Enables or disables handshake obfuscation.

Specifies the password used to encrypt the handshake when ObfuscateHandshake is set.

A list of public key algorithms separated with commas or semicolons. Each algorithm in the list may be prefixed with a minus sign (-) to indicate that the algorithm should be disabled rather than enabled. Besides the specific algorithm names, this property supports the all (and -all) aliases that allow to blanketly enable or disable all public key algorithms at once.

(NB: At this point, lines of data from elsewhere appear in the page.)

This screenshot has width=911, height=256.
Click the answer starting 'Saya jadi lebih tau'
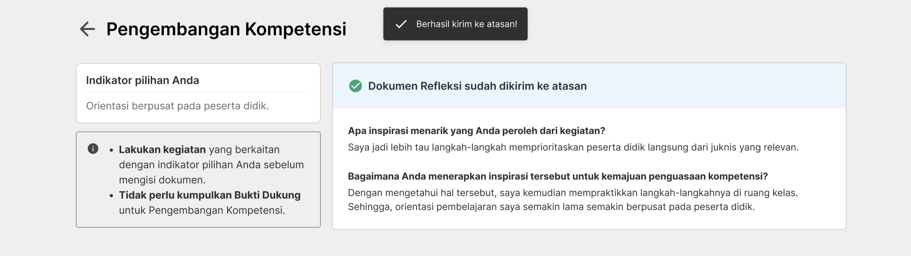coord(573,147)
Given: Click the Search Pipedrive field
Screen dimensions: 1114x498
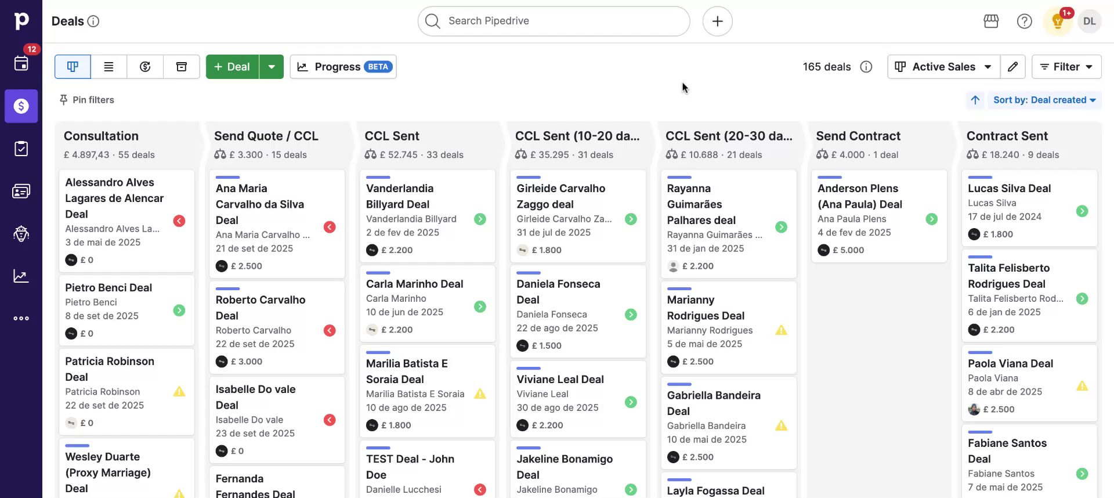Looking at the screenshot, I should coord(554,21).
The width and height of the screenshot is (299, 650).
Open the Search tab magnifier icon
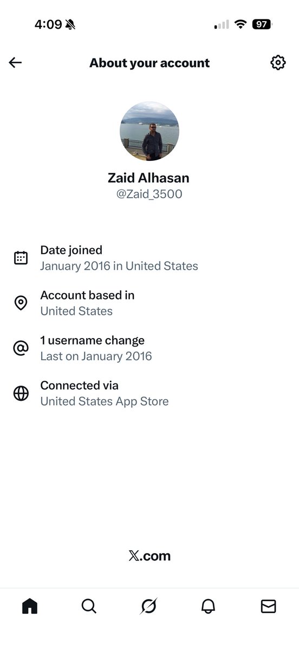[x=89, y=606]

Note: the list of algorithms provided to this property alters the baseline list of public key algorithms pre-configured for this component. Remember to start your algorithm string with -all; if you need to only enable a specific fixed set of algorithms. The list of supported public key algorithms is provided below:

• ssh-dss
• ssh-rsa
• x509v3-sign-rsa
• x509v3-sign-dss
• spki-sign-rsa,
• spki-sign-dss
• pgp-sign-rsa
• pgp-sign-dss
• ecdsa-sha2-nistp256
• ecdsa-sha2-nistp384
• ecdsa-sha2-nistp521
• ecdsa-sha2-nistk163
• ecdsa-sha2-nistp192
• ecdsa-sha2-nistp224
• ecdsa-sha2-nistk233
• ecdsa-sha2-nistb233
• ecdsa-sha2-nistk283
• ecdsa-sha2-nistk409
• ecdsa-sha2-nistb409
• ecdsa-sha2-nistt571,
• ecdsa-sha2-curve25519
• x509v3-ssh-rsa
• x509v3-ssh-dss
• x509v3-rsa2048-sha256
• x509v3-ecdsa-sha2-nistp256
• x509v3-ecdsa-sha2-nistp384
• x509v3-ecdsa-sha2-nistp521
• x509v3-ecdsa-sha2-nistk163
• x509v3-ecdsa-sha2-nistp192
• x509v3-ecdsa-sha2-nistp224
• x509v3-ecdsa-sha2-nistk233
• x509v3-ecdsa-sha2-nistb233
• x509v3-ecdsa-sha2-nistk283
• x509v3-ecdsa-sha2-nistk409
• x509v3-ecdsa-sha2-nistb409
• x509v3-ecdsa-sha2-nistt571
• x509v3-ecdsa-sha2-curve25519
• ssh-ed25519
• ssh-ed448

Whether to request a password change when connecting.

The name to be used by the component to identify itself.

Enables or disables explicit trust to all server keys. Use with care.

Enables or disables the use of external key agent, such as Putty key agent.

Specifies enabled SSH protocol versions (1 or 2).